--- Begin RECORDS FOR PROCESSING ---

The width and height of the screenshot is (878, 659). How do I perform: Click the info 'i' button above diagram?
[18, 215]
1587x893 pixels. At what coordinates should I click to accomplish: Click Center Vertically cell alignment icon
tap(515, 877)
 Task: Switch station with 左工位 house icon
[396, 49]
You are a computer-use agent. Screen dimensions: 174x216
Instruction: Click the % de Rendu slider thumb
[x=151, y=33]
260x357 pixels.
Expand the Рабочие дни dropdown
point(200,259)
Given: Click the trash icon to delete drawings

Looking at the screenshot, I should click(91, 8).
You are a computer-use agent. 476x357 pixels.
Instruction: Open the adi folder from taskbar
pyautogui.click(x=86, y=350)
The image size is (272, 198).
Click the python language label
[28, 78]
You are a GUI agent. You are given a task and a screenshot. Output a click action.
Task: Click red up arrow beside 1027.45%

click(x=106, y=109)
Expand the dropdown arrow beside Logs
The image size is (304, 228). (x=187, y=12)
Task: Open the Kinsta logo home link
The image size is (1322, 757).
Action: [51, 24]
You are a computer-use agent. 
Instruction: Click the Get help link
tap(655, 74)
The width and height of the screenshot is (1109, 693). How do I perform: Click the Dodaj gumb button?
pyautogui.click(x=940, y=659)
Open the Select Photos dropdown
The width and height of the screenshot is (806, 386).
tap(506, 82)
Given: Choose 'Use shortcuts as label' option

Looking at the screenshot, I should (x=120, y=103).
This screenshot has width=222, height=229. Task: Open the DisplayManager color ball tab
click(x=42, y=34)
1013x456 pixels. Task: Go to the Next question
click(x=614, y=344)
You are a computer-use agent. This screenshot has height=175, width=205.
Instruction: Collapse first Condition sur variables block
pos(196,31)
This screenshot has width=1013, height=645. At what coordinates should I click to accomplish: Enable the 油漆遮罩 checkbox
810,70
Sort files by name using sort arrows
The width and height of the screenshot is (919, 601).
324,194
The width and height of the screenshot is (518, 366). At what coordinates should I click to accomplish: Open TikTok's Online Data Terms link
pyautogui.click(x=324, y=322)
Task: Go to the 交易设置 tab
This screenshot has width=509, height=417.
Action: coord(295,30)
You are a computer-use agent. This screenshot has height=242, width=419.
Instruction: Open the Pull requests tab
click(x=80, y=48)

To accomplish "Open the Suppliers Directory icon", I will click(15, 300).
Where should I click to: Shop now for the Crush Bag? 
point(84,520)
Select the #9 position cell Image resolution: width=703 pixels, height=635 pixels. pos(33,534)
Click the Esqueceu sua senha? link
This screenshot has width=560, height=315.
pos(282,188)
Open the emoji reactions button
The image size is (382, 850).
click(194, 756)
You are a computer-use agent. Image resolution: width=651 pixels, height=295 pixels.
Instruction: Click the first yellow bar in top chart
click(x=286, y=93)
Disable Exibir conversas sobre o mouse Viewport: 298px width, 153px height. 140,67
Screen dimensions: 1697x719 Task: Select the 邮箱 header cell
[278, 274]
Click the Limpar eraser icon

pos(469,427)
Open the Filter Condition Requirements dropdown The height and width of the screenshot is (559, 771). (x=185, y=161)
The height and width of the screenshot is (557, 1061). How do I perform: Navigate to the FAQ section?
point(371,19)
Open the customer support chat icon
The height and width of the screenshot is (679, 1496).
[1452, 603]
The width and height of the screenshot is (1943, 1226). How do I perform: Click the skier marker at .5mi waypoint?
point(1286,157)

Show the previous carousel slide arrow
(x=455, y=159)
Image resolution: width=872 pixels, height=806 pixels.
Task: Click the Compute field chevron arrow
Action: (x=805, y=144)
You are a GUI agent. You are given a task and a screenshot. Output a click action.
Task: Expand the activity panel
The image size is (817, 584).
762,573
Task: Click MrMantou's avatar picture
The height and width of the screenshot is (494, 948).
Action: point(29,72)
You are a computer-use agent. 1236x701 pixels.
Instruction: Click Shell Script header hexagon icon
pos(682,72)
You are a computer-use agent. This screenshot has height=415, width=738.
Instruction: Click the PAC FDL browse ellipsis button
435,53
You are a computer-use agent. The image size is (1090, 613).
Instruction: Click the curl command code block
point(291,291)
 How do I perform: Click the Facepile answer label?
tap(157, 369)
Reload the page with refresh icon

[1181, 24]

--- End RECORDS FOR PROCESSING ---

§ **AIM OF THE EXERCISE**:
Copy out all the records again, changing each "computer-use agent" to "screen helper" and leaving everything else as it is.

§ **RESULT**:
The width and height of the screenshot is (878, 659). How do I perform: Click the info 'i' button above diagram?
[18, 215]
1587x893 pixels. At what coordinates should I click to accomplish: Click Center Vertically cell alignment icon
tap(515, 877)
 Task: Switch station with 左工位 house icon
[396, 49]
You are a screen helper. Screen dimensions: 174x216
Instruction: Click the % de Rendu slider thumb
[x=151, y=33]
260x357 pixels.
Expand the Рабочие дни dropdown
point(200,259)
Given: Click the trash icon to delete drawings

Looking at the screenshot, I should click(91, 8).
You are a screen helper. 476x357 pixels.
Instruction: Open the adi folder from taskbar
pyautogui.click(x=86, y=350)
The image size is (272, 198).
Click the python language label
[28, 78]
You are a GUI agent. You are given a task and a screenshot. Output a click action.
Task: Click red up arrow beside 1027.45%

click(x=106, y=109)
Expand the dropdown arrow beside Logs
The image size is (304, 228). (x=187, y=12)
Task: Open the Kinsta logo home link
The image size is (1322, 757).
Action: [51, 24]
You are a screen helper. 
Instruction: Click the Get help link
tap(655, 74)
The width and height of the screenshot is (1109, 693). How do I perform: Click the Dodaj gumb button?
pyautogui.click(x=940, y=659)
Open the Select Photos dropdown
The width and height of the screenshot is (806, 386).
tap(506, 82)
Given: Choose 'Use shortcuts as label' option

Looking at the screenshot, I should (x=120, y=103).
This screenshot has width=222, height=229. Task: Open the DisplayManager color ball tab
click(x=42, y=34)
1013x456 pixels. Task: Go to the Next question
click(x=614, y=344)
You are a screen helper. This screenshot has height=175, width=205.
Instruction: Collapse first Condition sur variables block
pos(196,31)
This screenshot has width=1013, height=645. At what coordinates should I click to accomplish: Enable the 油漆遮罩 checkbox
810,70
Sort files by name using sort arrows
The width and height of the screenshot is (919, 601).
324,194
The width and height of the screenshot is (518, 366). At what coordinates should I click to accomplish: Open TikTok's Online Data Terms link
pyautogui.click(x=324, y=322)
Task: Go to the 交易设置 tab
This screenshot has width=509, height=417.
Action: coord(295,30)
You are a screen helper. This screenshot has height=242, width=419.
Instruction: Open the Pull requests tab
click(x=80, y=48)

To accomplish "Open the Suppliers Directory icon", I will click(15, 300).
Where should I click to: Shop now for the Crush Bag? 
point(84,520)
Select the #9 position cell Image resolution: width=703 pixels, height=635 pixels. pos(33,534)
Click the Esqueceu sua senha? link
This screenshot has width=560, height=315.
pos(282,188)
Open the emoji reactions button
The image size is (382, 850).
click(194, 756)
You are a screen helper. Image resolution: width=651 pixels, height=295 pixels.
Instruction: Click the first yellow bar in top chart
click(x=286, y=93)
Disable Exibir conversas sobre o mouse Viewport: 298px width, 153px height. 140,67
Screen dimensions: 1697x719 Task: Select the 邮箱 header cell
[278, 274]
Click the Limpar eraser icon

pos(469,427)
Open the Filter Condition Requirements dropdown The height and width of the screenshot is (559, 771). (x=185, y=161)
The height and width of the screenshot is (557, 1061). How do I perform: Navigate to the FAQ section?
point(371,19)
Open the customer support chat icon
The height and width of the screenshot is (679, 1496).
[1452, 603]
The width and height of the screenshot is (1943, 1226). How do I perform: Click the skier marker at .5mi waypoint?
point(1286,157)

Show the previous carousel slide arrow
(x=455, y=159)
Image resolution: width=872 pixels, height=806 pixels.
Task: Click the Compute field chevron arrow
Action: (x=805, y=144)
You are a GUI agent. You are given a task and a screenshot. Output a click action.
Task: Expand the activity panel
The image size is (817, 584).
762,573
Task: Click MrMantou's avatar picture
The height and width of the screenshot is (494, 948).
Action: point(29,72)
You are a screen helper. 1236x701 pixels.
Instruction: Click Shell Script header hexagon icon
pos(682,72)
You are a screen helper. This screenshot has height=415, width=738.
Instruction: Click the PAC FDL browse ellipsis button
435,53
You are a screen helper. The image size is (1090, 613).
Instruction: Click the curl command code block
point(291,291)
 How do I perform: Click the Facepile answer label?
tap(157, 369)
Reload the page with refresh icon

[1181, 24]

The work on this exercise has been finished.